As you can see that for every "Reference Dimension" relationship an extra join is created to the same table (?!). The WHERE clause uses 3 joins for Customer, Department and Date. At my client i'm having 5 joins and it takes now about 15 minutes to load a specific measuregroup. When i replace the 5 joins with 1 join the processingtime drops dramatically, from 11 minutes to 35 seconds.

The solution
I've replaced the OrderLines tabel in the datasource view by the following view

DROP VIEW vwOrderLinesCube

CREATE VIEW vwOrderLinesCube AS
[OL].[OrderLines_Count] AS [OrderLines_Count],
[OL].[Product_ID] AS [Product_ID],
[OL].[Category_ID] AS [Category_ID],
[O].[Orders_ID] AS [Orders_ID],
[O].[Customer_ID] AS [Customer_ID],
[O].[Department_ID] AS [Department_ID],
[O].[Date_ID] AS [Date_ID]
FROM [dbo].[tblFactOrders] AS [O]
INNER JOIN [dbo].[tblFactOrderlines] OL ON [O].[Orders_id] = [OL].[Orders_id]

So i  had to draw some extra lines in the datasource view and that is a drawback of the solution, unfortunately. The model is now less intuitive and less clear. Too bad...

With this new setup the following processing query is executed:

[dbo_tblFactOrderlines].[OrderLines_Count] AS [dbo_tblFactOrderlinesOrderLines_Count0_0],
[dbo_tblFactOrderlines].[Product_ID] AS [dbo_tblFactOrderlinesProduct_ID0_1],
[dbo_tblFactOrderlines].[Category_ID] AS [dbo_tblFactOrderlinesCategory_ID0_2],
[dbo_tblFactOrderlines].[Orders_ID] AS [dbo_tblFactOrderlinesOrders_ID0_3],
[dbo_tblFactOrderlines].[Customer_ID] AS [dbo_tblFactOrderlinesCustomer_ID0_4],
[dbo_tblFactOrderlines].[Department_ID] AS [dbo_tblFactOrderlinesDepartment_ID0_5],
[dbo_tblFactOrderlines].[Date_ID] AS [dbo_tblFactOrderlinesDate_ID0_6]
FROM [dbo].[vwOrderLinesCube] AS [dbo_tblFactOrderlines]

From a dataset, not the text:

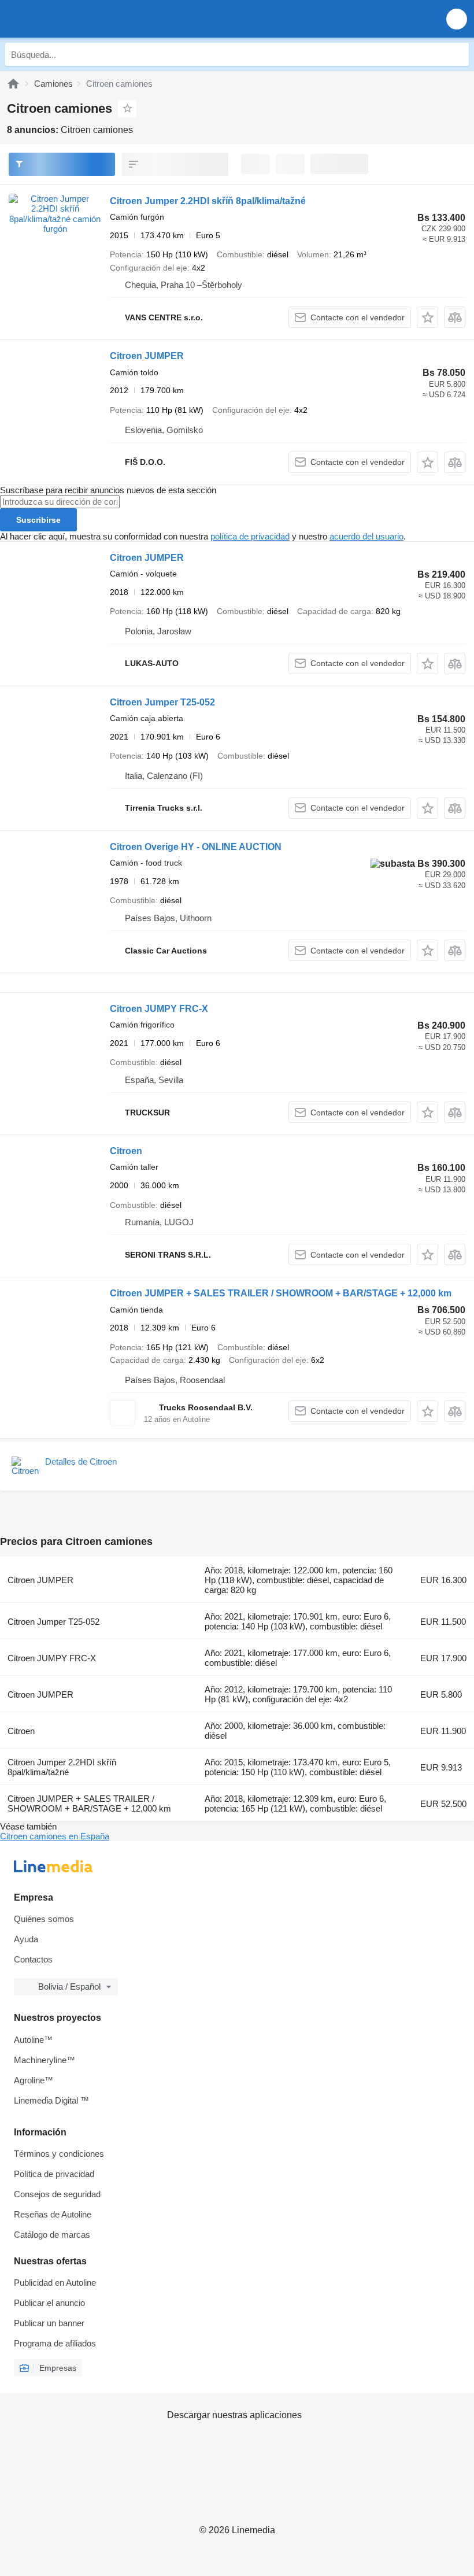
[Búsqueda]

Now you can see that the three joins has been replaced by the view, which contains now the one and only join to the Orders table.

Mainly this solution is needed when the processing time takes a long time because of the usage of the reference dimension relationsship in the cube design. In my opinion because of bad design of the load query of the cube. Too bad but sometimes you have to use the pragmatic solution.